Os economistas que tentam justificar o injustificável esquecem ainda algo que é muito importante: os trabalhadores com ensino superior e com ensino secundário viram diminuir os seus salários reais nos últimos 15 anos, como mostrou um estudo recente (ler aqui). Os salários dos trabalhadores portugueses com formação superior eram mais elevados em 8,3% em 2006 do que em 2020 e os que tinham formação secundária eram mais altos em 4,3%.

Por estas e outras razões, o que o INE fez, e muito bem, foi expor uma das maiores injustiças que perduram na sociedade portuguesa. E como funcionário público tenho obrigação moral de o realçar e não de o esconder: os funcionários públicos, em média, ganham mais, têm menos obrigações, têm mais férias e trabalham menos horas do que os trabalhadores no privado.

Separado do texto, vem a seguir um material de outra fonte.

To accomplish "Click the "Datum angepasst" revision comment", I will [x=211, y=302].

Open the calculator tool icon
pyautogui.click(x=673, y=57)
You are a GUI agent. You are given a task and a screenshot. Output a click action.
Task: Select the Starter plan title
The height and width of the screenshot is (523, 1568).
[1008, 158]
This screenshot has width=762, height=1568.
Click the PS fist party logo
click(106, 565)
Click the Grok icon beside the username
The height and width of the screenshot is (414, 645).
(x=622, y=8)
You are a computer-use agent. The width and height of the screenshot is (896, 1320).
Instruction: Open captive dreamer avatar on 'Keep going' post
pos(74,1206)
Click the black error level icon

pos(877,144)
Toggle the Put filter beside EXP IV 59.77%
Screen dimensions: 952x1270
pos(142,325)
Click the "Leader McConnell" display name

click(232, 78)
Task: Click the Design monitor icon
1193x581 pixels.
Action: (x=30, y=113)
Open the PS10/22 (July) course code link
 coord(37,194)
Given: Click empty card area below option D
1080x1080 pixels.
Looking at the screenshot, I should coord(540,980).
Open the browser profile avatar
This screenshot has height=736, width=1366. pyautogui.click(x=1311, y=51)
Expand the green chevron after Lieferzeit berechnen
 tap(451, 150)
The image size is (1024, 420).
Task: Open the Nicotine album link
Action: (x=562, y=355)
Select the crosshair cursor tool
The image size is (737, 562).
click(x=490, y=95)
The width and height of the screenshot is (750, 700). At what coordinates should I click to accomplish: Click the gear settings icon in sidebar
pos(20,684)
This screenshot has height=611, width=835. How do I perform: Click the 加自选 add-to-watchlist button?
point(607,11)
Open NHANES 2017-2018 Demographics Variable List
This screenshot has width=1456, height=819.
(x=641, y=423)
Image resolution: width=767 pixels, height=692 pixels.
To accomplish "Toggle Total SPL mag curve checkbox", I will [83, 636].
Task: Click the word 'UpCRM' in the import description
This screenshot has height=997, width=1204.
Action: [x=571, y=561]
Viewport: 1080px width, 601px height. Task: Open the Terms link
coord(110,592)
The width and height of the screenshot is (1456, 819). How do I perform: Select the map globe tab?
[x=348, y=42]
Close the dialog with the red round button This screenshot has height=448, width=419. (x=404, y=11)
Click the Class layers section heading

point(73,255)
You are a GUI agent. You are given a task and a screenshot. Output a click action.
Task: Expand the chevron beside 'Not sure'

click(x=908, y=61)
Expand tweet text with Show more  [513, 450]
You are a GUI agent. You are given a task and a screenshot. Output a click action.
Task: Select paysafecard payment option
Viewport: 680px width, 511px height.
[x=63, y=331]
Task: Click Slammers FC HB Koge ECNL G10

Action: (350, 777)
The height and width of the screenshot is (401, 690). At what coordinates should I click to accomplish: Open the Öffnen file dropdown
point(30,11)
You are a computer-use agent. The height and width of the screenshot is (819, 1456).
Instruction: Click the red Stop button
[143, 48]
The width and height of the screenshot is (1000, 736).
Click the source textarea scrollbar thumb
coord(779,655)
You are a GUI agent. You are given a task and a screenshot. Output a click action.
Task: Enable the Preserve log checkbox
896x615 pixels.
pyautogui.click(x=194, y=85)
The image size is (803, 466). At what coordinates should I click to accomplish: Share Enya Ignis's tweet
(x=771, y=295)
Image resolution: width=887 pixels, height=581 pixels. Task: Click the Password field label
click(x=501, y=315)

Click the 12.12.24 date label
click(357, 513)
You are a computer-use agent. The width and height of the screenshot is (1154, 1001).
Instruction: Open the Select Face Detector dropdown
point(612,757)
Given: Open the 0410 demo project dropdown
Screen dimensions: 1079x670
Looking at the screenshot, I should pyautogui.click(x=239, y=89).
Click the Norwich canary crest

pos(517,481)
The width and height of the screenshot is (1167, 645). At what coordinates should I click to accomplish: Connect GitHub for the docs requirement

Mais ainda, os funcionários públicos têm isso tudo e têm um emprego garantido para toda a vida, não tendo que passar as agruras de poder estar sem saber onde ir buscar a próxima refeição para alimentar os seus filhos. Só uma grande hipocrisia não permite reconhecer esta situação.

Não me interpretem mal: há funcionários públicos que mereciam ganhar muito mais do que ganham por que trabalham muito e bem, prestando um grande serviço aos portugueses. Mas também há outros que pouco fazem e recebem mais apenas porque estão ligados ao Estado há mais anos e quanto mais tempo lá estiverem mais recebem, mesmo que nada façam.

Para esta justiça que o socialismo defende e promove há uma explicação muito mais simples do que as referidas. O anúncio do aumento dos funcionários já tinha sido feito anteriormente em várias ocasiões (em Março passado apareceu nos jornais) e deverá ser ainda notícia mais uma ou duas vezes até entrar em vigor, o que se prevê seja em 2024.

Curiosamente, ou não, o aumento entrará em vigor numa altura em que se aproximam as eleições do parlamento da UE, que são decisivas para as ambições de António Costa em ter um cargo internacional. Costa quer garantir que pode emigrar para Bruxelas – o que até pode ser uma boa notícia para os portugueses – mas não quer deixar o governo com uma derrota pesada do seu partido.